Besides, things evolve. And I suddenly realized I felt a need to tell someone that I’m – and here’s where I realized I needed a better phrase than “old hippie,” and I hit upon – a “minimalist activist-artist” (MAA).
Here’s my definition of a MAA: We were swept up by the inspiration that life was to be lived.
But some of us were blown off our centers, fragile as we were as young adults in mind-controlled America. We met up with cons and other dangerous people. We had experiences that changed us forever.
My memoir, RattleSnake Fire – and my life – is filled with disturbing weirdness like this. And a few events are so terrifying I’ve never told them to anyone or even written them down. (Having my children stolen, as shocking as that is, is not the scariest thing that’s happened to me.) All together, it’s blown my life sideways and made it difficult to accomplish either my own dreams or social demands.
Besides not being inspired to follow the rat race, I wonder if I’m at fault in other ways. Psychologically speaking, I know my parents never had any expectations of me except that I marry a college-educated man. When I ran away from home and eventually became a divorced single-mother back in college (in Radio-TV, hoping to do radio reporting for a radical news station), their greatest hope was that I’d graduate to be a weather girl.
All my life I’ve been drawn to defend the oppressed, beginning in kindergarten where I defended the child who was being bullied. As an adult I took an active role in the first Cincinnati Peace Conference and teachers’ peace workshops as an organizer. I attended a church that welcomed all races and sexual orientations, and supported peace and environmental issues. I played a major role in saving Tucson’s downtown inner-city grade school that anchored a large multi-generational Hispanic population in a large historic district coveted by business developers (we saved it!). And I worked to save a sacred mountain from a huge astronomy development.
All this cut into income-earning, but it was far more satisfying than any job – and seemed more useful. And I really didn’t believe the economy would maintain itself this long.
So, I was wrong. Now what?
I still don’t expect the economy to last long, but as long as it lasts, we’ve got to last. And I still have the same attitude toward work, now with less energy and physical strength (at age 62). I believe I’ve given enough of my heart and soul and sweat to make the world and my community a much better place, and as an older person I think I should be supported. Unfortunately, our laws are more complicated than that.

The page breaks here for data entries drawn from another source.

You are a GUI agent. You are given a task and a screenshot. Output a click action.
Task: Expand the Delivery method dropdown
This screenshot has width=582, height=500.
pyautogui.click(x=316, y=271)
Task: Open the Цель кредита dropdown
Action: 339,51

I wish we’d been able to create those utopias, and had our farms paid for, and our gardens feeding and healing us, but we weren’t. And we’ve all been herded back to town, like sheep.

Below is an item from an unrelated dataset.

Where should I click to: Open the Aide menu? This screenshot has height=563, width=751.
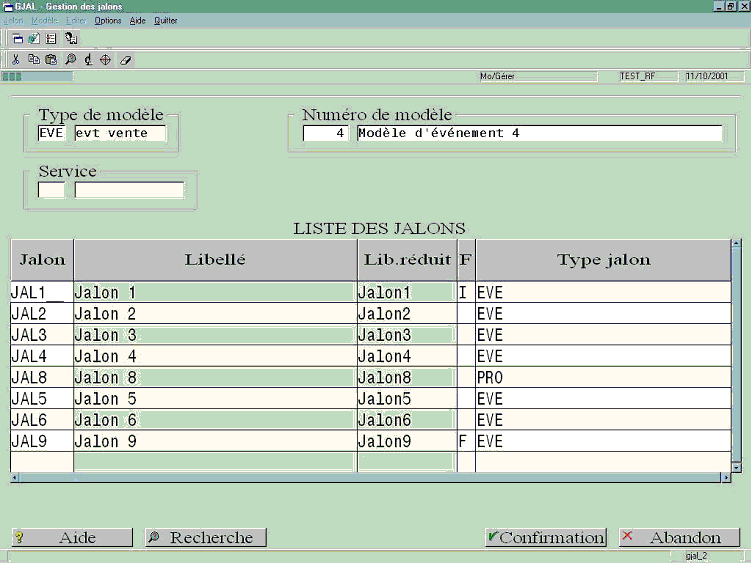pos(137,21)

We never had a chance, really. We’d been educated to believe anything was possible (even outside the rat race), politics and economics were honest, and hard work would get a person anywhere. And we believed it. MAA.
I totally agree! Hope I don’t sound like I’m complaining. I’m just working with a home refi agent and reflecting on my financial situation from the long view. ;}
MAA – I like that! My husband and partner is just that…a partner. We recently celebrated 10 years of marriage and seventeen years of love. We both take the path of fulfilling work over money. We’ve not been trapped in cubicle jobs with the paycheck to bribe you into staying. It all costs. Financial “security” costs, too. I guess it comes down to which cost you want to pay. I’ll take freedom and willingly pay the price.